Immer mehr Deutsche kaufen Bio-Lebensmittel. Die Öko-Produkte haben ihr Schattendasein hinter sich gelassen und sind heute selbst in den Regalen der großen Diskonter nicht mehr wegzudenken. Doch immer weniger Bioprodukte kommen aus heimischer Produktion.

Bio boomt. Mittlerweile sind Lebensmittel aus ökologischem Anbau auch in konventionellen Supermärkten zur Selbstverständlichkeit geworden. Das elitäre Image eines Luxusguts für solvente Linksintellektuelle ist passé. Heute setzen selbst Discounter auf Käse, Wurst und Gemüse mit dem Bio-Siegel. Der Umsatz mit den Öko-Produkten in Deutschland hat sich seit der Jahrtausendwende mehr als verdreifacht und übertraf 2012 erstmals die Sieben-Milliarden-Euro Marke. Allein gegenüber dem Vorjahr betrug das Plus knapp sechs Prozent.

Inwieweit Eier, Obst und Schweinekotelette vom Ökohof tatsächlich gesünder sind als Produkte aus herkömmlicher Landwirtschaft, ist umstritten. Zweifelsfrei belegt ist aber, dass alternative Anbaumethoden Natur und Umwelt erheblich weniger belasten, schon weil auf mineralischen Stickstoffdünger verzichtet wird.

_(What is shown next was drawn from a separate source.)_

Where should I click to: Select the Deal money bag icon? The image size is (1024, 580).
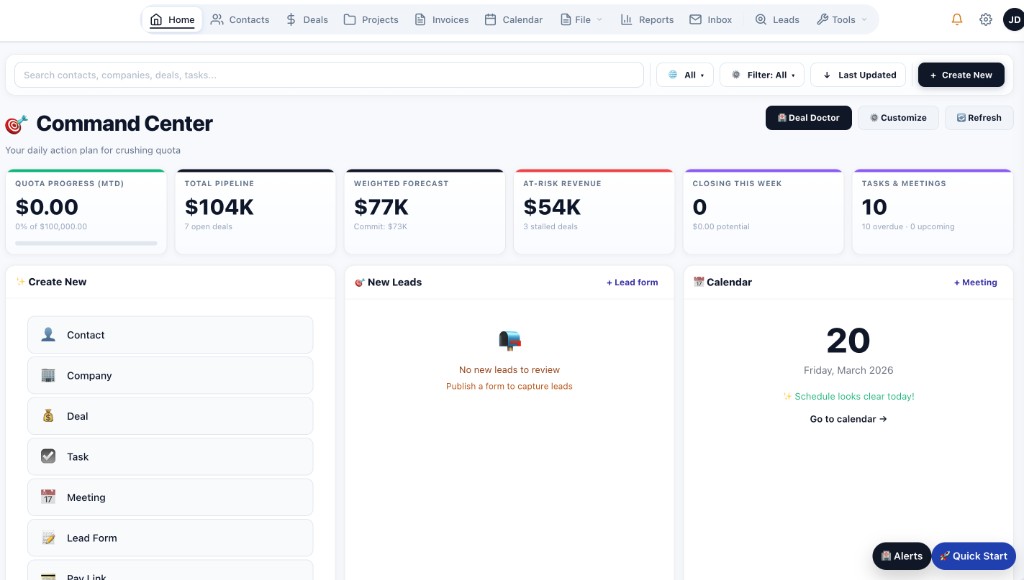pyautogui.click(x=48, y=416)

Der Trend zur Bio-Nahrung ist mithin eine gute Sache. Er hat nur einen Haken: Hiesige Biobauern haben daran einen immer kleineren Anteil. Die Anzahl der Biohöfe stagniert seit Jahren, der Anteil des Ökoanbaus an der landwirtschaftlichen Nutzfläche steigt in homöopathischen Dosen und erreichte 2012 knapp 6,3 Prozent – ein Plus von 0,1 Punkten gegenüber 2011.

Vom einst von der rot-grünen Bundesregierung formulierten Ziel, ein Fünftel der Agrarfläche von Biobauern bewirtschaften zu lassen, ist man mithin meilenweit entfernt. Ginge der Zuwachs im gleichen Tempo weiter wie seit dem Jahr 2000, würden 20 Prozent Bioanteil erst im Jahr 2078 erreicht, sagte der amtierende Präsident des Umweltbundesamts, Thomas Holzmann, im Vorfeld der Internationalen Grünen Woche, die am Freitag in Berlin beginnt.

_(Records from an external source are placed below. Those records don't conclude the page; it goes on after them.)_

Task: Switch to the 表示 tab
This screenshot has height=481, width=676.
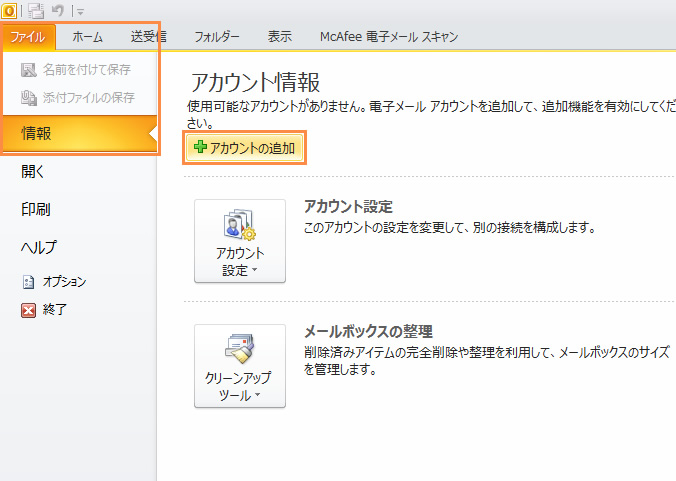Action: [280, 37]
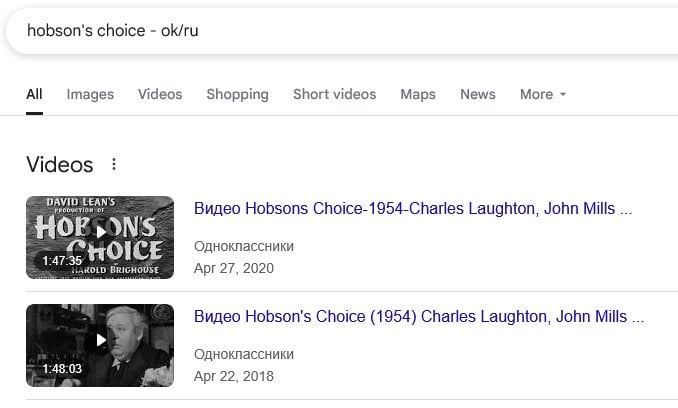The height and width of the screenshot is (408, 678).
Task: Open the Hobson's Choice (1954) video link
Action: (419, 317)
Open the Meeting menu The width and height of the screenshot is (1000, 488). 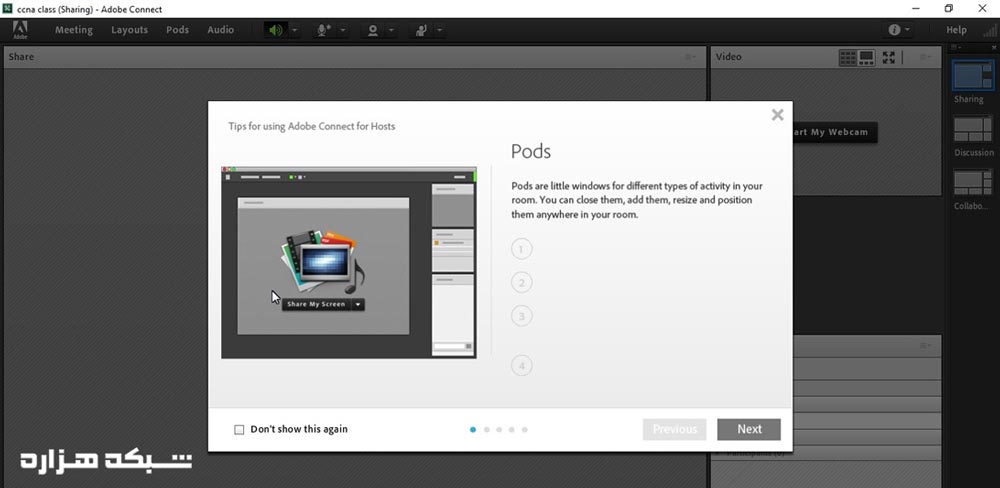(x=73, y=30)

Das 20-Prozent-Ziel hatte eigentlich bereits 2010 erreicht werden sollen. Daraus zog die schwarz-gelbe Regierung in eben diesem Jahr eine bemerkenswerte Konsequenz: Man bekräftigte das Ziel und strich die Jahreszahl. „Das ist nicht ambitioniert“, befand Holzmann sarkastisch.

Bio-Anbau kommt nicht vom Fleck

Aber auch nicht überraschend. Denn die Berliner Agrarpolitik trägt in erheblichem Umfang die Verantwortung dafür, dass der Bio-Anbau in deutschen Landen trotz kräftig steigender Nachfrage nicht recht vom Fleck kommt. Schuld sei eine Subventionspolitik, die zu massiven Wettbewerbsverzerrungen zulasten der Bio-Höfe gehe, kritisiert Jan Plagge, Vorstand im Bund Ökologische Lebensmittelwirtschaft (BÖLW).

Während Ökobauern je nach Bundesland zwischen 130 und 200 Euro pro Hektar und Jahr an Förderung erhielten, werde der Anbau von Mais zur Herstellung von Biosprit und -gas mit satten 2000 Euro pro Hektar subventioniert. „Das ist ein gravierender Nachteil für die ökologische Landwirtschaft und eine grandios falsche Verteilung von Fördergeldern“, urteilt Plagge. Die extrem hohen Subventionen von Biomasse-Mais trügen zudem zu steigenden Pachtpreisen für landwirtschaftliche Nutzflächen bei, „so dass wir am Pachtmarkt oft nicht mehr mithalten können“.

Infolgedessen nahm die Zahl der Biohöfe zwischen 2011 und 2012 nur noch um knapp 600 auf 23 100 zu, während die Importe von Bio-Produkten stark stiegen. Der Einfuhranteil von in Deutschland abgesetzten Bio-Kartoffeln zum Beispiel lag 2001 unter zehn Prozent, 2010 waren es fast 30 Prozent. Bei Gemüse verdoppelte sich der Importanteil auf 36 Prozent, Öl, Fleisch, Obst und Milchprodukte aus Bio-Produktion verzeichneten stark steigende Importquoten.

Der BÖLW fordert daher, die Förderung des Bio-Sektors auf jährlich 300 Euro pro Hektar anzuheben und für die Produktion von Biokraftstoffen nur noch Abfälle zu verwenden anstatt hochsubventionierten Mais.